Розенфельд беспечно рассмеялся:
— Я буду первым!
— Воля ваша, — почти шепотом отозвался грек и склонил седую голову. — Напишите завещание и письма своим друзьям и близким.
— Завещание не понадобится. Я не намерен умирать в вашем госпитале, а что касается писем — они уже отправлены.
Госпитальный священник, отец Александр, перекрестил Розенфельда и повесил на его грудь серебряную ладанку.
10 декабря 1816 года Розенфельд заперся в палате с двадцатью чумными больными и, раздевшись, лег на койку шкипера, еще хранящую тепло своего прежнего хозяина.
В одиннадцатой палате почти ежедневно кто-то умирал, и смерть не касалась только Розенфельда. Он оставался здоровым и бодрым, как прежде.
27 декабря врач решил усложнить свой опыт и натер кожу рук и бедер гноем, взятым из нарывов агонизирующего больного, умершего к вечеру того же дня.
Прошло больше месяца с начала эксперимента. Шестинедельный срок истекал. Через несколько дней Розенфельд должен был покинуть греческий госпиталь в Пера и отправиться домой. Он уже написал письмо ректору Венского медицинского университета герру Шмидту о своем скором возвращении в Австрию. Он выходил победителем из ужасной игры, затеянной им самим, когда разразилась беда. Утром 20 января он заметил у себя покраснение кожи в паховых областях, к вечеру образовались нарывы и начался озноб. Это была чума...
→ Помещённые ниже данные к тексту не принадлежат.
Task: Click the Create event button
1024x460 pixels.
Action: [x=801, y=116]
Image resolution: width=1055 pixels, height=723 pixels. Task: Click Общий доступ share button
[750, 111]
Умер Розенфельд на другой день, 21 января 1817 года. Игра со смертью, которую врач вел почти десять лет, была проиграна...
В настоящее время установлено, что между заражением и вспышкой чумы проходит всего лишь два-три дня и крайне редко — неделя, и поэтому ясно, что ни длительное пребывание среди чумных больных, ни даже втирание гноя не принесли вреда Розенфельду. В течение пяти недель пребывания в госпитале чума оставляла его в покое, и дело тут, конечно же, не в предохранительной силе порошка муэдзина, а в чем-то другом, до сих пор неизвестном науке, или просто в счастливой случайности, так долго сопутствовавшей смелому врачу.